### [SUPPLIED RECORDS]
--- begin ---

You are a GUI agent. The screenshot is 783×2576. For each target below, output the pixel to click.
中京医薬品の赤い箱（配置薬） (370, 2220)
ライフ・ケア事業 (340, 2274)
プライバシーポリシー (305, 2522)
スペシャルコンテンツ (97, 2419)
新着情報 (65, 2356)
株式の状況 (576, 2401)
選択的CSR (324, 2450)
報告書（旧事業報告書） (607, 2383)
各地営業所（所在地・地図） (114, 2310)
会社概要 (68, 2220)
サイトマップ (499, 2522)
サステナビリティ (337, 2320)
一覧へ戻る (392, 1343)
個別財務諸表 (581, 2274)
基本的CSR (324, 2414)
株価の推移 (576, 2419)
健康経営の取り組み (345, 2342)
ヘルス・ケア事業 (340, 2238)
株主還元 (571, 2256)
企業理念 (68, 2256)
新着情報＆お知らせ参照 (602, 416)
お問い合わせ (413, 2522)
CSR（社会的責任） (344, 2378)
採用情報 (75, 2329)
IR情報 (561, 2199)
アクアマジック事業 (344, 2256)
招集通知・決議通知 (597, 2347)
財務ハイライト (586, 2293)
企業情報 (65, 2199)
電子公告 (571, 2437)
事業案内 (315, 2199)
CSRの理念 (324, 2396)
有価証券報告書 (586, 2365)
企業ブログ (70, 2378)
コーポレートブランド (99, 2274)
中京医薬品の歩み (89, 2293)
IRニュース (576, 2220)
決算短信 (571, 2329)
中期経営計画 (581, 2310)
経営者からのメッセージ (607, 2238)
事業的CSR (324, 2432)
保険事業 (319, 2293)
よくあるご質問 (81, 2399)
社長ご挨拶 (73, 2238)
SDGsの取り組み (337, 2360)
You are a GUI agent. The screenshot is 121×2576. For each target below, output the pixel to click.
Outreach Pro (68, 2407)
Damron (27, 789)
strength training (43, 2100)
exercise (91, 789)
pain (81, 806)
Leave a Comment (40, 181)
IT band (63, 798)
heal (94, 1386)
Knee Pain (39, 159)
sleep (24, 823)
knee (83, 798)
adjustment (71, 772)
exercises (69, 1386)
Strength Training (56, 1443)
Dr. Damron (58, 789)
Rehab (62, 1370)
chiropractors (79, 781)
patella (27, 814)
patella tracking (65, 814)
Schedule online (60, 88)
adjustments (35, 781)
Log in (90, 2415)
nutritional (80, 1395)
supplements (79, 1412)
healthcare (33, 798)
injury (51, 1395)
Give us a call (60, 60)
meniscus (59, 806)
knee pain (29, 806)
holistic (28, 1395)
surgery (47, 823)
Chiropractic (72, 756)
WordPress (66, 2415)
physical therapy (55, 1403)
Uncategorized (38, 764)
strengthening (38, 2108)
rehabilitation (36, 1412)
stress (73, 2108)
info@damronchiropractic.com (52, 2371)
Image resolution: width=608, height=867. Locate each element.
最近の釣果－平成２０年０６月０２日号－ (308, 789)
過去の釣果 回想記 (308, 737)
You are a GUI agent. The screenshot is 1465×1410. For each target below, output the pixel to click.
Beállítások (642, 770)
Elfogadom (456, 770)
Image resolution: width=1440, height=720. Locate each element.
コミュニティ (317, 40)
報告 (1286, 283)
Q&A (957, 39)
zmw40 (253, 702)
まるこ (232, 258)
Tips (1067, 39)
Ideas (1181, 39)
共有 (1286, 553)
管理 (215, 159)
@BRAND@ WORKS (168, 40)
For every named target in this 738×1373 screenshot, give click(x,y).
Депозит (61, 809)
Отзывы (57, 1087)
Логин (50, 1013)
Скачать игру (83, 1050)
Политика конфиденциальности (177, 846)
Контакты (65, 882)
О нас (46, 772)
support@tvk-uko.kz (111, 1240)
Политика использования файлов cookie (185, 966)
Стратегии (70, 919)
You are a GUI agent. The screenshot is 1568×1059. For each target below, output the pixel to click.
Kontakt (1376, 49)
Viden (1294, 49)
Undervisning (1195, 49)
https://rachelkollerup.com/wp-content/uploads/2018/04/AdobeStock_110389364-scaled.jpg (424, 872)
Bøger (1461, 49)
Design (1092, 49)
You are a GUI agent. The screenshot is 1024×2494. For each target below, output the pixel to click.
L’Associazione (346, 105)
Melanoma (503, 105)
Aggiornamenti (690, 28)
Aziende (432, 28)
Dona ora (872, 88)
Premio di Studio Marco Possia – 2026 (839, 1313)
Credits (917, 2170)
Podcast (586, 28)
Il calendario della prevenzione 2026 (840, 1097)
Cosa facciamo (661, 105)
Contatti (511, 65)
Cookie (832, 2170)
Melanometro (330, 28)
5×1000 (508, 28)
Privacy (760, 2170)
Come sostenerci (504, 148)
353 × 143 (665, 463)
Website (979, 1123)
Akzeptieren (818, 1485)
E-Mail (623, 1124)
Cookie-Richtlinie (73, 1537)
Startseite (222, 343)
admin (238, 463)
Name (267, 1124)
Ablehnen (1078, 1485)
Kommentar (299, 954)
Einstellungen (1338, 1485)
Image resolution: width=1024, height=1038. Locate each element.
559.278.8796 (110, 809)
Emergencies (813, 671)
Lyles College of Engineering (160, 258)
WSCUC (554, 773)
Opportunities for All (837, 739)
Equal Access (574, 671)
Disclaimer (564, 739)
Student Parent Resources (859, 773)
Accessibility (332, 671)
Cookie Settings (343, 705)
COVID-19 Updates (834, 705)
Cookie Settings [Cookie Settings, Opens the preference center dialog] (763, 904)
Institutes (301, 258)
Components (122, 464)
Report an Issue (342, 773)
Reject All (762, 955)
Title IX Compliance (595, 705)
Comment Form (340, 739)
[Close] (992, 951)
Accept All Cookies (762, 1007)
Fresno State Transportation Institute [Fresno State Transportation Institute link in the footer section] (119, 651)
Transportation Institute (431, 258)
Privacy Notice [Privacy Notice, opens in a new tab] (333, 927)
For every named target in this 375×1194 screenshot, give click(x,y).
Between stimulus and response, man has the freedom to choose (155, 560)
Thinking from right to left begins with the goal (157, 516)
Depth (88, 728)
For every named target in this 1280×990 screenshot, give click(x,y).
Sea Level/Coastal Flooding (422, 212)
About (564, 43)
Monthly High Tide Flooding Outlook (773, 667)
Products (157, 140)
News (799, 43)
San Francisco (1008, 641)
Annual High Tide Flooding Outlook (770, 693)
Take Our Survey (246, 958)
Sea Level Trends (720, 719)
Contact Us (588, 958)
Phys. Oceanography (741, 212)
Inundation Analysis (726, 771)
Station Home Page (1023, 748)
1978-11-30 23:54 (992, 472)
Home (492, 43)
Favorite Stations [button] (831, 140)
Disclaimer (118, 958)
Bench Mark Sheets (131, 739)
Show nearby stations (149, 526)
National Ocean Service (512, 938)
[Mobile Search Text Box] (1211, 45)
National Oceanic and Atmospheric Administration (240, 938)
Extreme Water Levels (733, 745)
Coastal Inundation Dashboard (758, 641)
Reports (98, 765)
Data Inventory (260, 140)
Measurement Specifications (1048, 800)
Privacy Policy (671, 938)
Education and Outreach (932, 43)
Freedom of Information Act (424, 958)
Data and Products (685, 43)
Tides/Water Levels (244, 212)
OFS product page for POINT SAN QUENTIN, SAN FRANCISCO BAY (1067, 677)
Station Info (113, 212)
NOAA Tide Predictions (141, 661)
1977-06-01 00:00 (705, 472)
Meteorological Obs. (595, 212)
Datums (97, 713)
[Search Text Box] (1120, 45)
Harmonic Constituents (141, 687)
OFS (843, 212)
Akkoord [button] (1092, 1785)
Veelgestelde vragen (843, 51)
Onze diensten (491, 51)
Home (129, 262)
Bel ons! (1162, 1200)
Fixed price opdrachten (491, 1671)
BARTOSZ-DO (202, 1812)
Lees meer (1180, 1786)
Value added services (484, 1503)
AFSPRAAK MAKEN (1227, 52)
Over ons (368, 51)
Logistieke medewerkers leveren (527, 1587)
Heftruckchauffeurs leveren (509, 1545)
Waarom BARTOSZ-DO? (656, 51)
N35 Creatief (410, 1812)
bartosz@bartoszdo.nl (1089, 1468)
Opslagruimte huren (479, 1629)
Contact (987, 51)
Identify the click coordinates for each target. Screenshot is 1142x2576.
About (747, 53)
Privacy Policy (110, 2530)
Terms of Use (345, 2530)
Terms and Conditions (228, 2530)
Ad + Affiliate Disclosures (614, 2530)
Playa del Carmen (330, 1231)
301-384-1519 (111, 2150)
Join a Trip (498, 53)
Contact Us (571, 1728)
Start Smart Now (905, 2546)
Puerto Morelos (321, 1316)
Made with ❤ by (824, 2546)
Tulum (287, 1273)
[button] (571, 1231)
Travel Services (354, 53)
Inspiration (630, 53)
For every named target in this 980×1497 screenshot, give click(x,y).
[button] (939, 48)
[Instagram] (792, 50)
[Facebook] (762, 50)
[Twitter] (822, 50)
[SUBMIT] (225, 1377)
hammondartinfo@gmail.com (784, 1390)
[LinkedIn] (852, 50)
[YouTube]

--- end ---

### [TASK OBJECTIVE]
Copy everything in the records from the line containing "stress (73, 2108)" down to the line containing "Cookie Settings [Cookie", swapping "GUI agent" for "GUI assistant" and leaving all else unchanged. Return only those lines.

### [WRITTEN RESPONSE]
stress (73, 2108)
info@damronchiropractic.com (52, 2371)
Image resolution: width=608, height=867. Locate each element.
最近の釣果－平成２０年０６月０２日号－ (308, 789)
過去の釣果 回想記 (308, 737)
You are a GUI assistant. The screenshot is 1465×1410. For each target below, output the pixel to click.
Beállítások (642, 770)
Elfogadom (456, 770)
Image resolution: width=1440, height=720. Locate each element.
コミュニティ (317, 40)
報告 (1286, 283)
Q&A (957, 39)
zmw40 (253, 702)
まるこ (232, 258)
Tips (1067, 39)
Ideas (1181, 39)
共有 (1286, 553)
管理 (215, 159)
@BRAND@ WORKS (168, 40)
For every named target in this 738×1373 screenshot, give click(x,y).
Депозит (61, 809)
Отзывы (57, 1087)
Логин (50, 1013)
Скачать игру (83, 1050)
Политика конфиденциальности (177, 846)
Контакты (65, 882)
О нас (46, 772)
support@tvk-uko.kz (111, 1240)
Политика использования файлов cookie (185, 966)
Стратегии (70, 919)
You are a GUI assistant. The screenshot is 1568×1059. For each target below, output the pixel to click.
Kontakt (1376, 49)
Viden (1294, 49)
Undervisning (1195, 49)
https://rachelkollerup.com/wp-content/uploads/2018/04/AdobeStock_110389364-scaled.jpg (424, 872)
Bøger (1461, 49)
Design (1092, 49)
You are a GUI assistant. The screenshot is 1024×2494. For each target below, output the pixel to click.
L’Associazione (346, 105)
Melanoma (503, 105)
Aggiornamenti (690, 28)
Aziende (432, 28)
Dona ora (872, 88)
Premio di Studio Marco Possia – 2026 (839, 1313)
Credits (917, 2170)
Podcast (586, 28)
Il calendario della prevenzione 2026 (840, 1097)
Cosa facciamo (661, 105)
Contatti (511, 65)
Cookie (832, 2170)
Melanometro (330, 28)
5×1000 (508, 28)
Privacy (760, 2170)
Come sostenerci (504, 148)
353 × 143 (665, 463)
Website (979, 1123)
Akzeptieren (818, 1485)
E-Mail (623, 1124)
Cookie-Richtlinie (73, 1537)
Startseite (222, 343)
admin (238, 463)
Name (267, 1124)
Ablehnen (1078, 1485)
Kommentar (299, 954)
Einstellungen (1338, 1485)
Image resolution: width=1024, height=1038. Locate each element.
559.278.8796 (110, 809)
Emergencies (813, 671)
Lyles College of Engineering (160, 258)
WSCUC (554, 773)
Opportunities for All (837, 739)
Equal Access (574, 671)
Disclaimer (564, 739)
Student Parent Resources (859, 773)
Accessibility (332, 671)
Cookie Settings (343, 705)
COVID-19 Updates (834, 705)
Cookie Settings [Cookie Settings, Opens the preference center dialog] (763, 904)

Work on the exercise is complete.